Data shown START

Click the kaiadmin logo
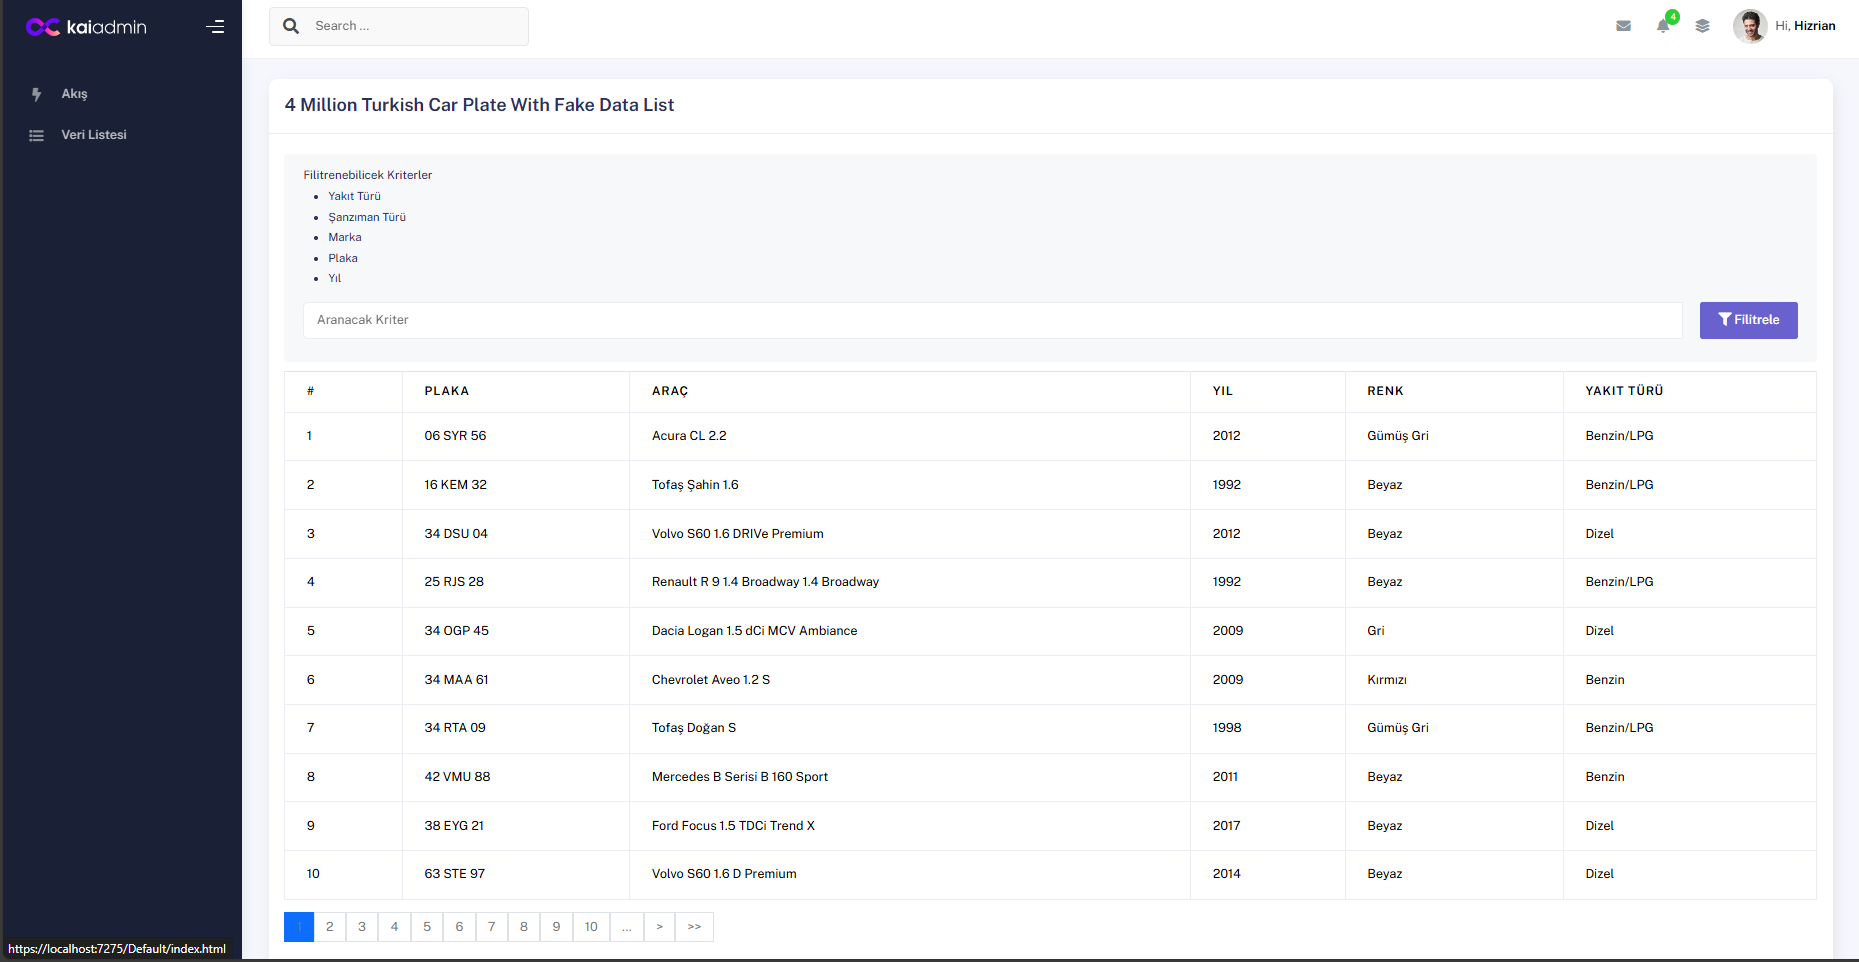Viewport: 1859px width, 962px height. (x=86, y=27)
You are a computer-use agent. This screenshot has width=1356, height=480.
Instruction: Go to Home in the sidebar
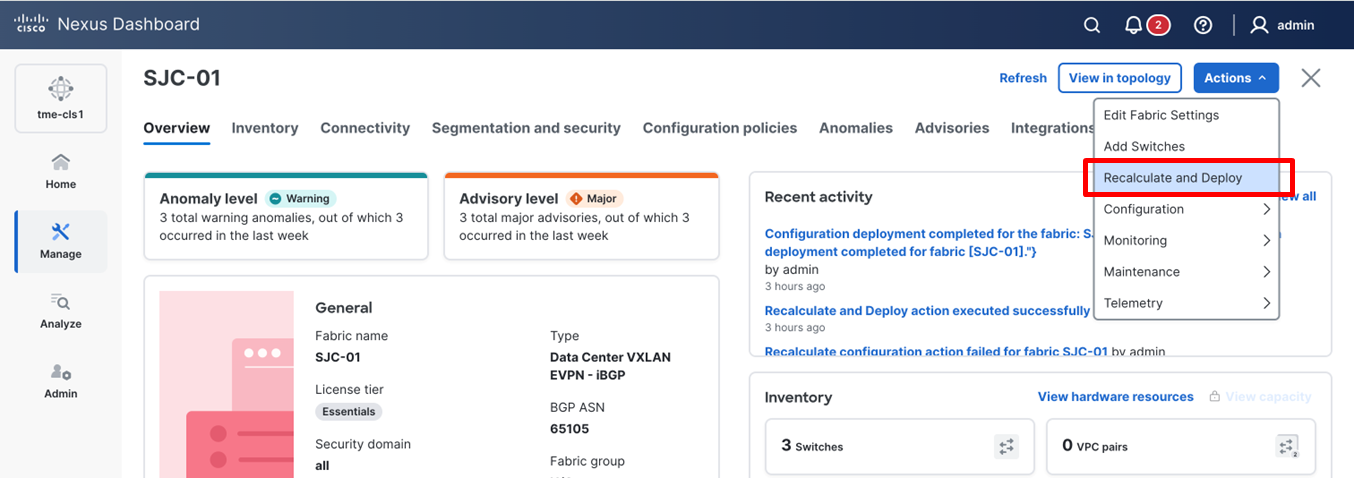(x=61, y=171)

Data shown END

• [Requirement] Return the records above verbatim, images excluded.

• [Response]
Click the kaiadmin logo
Viewport: 1859px width, 962px height. (x=86, y=27)
You are a computer-use agent. This screenshot has width=1356, height=480.
Instruction: Go to Home in the sidebar
(x=61, y=171)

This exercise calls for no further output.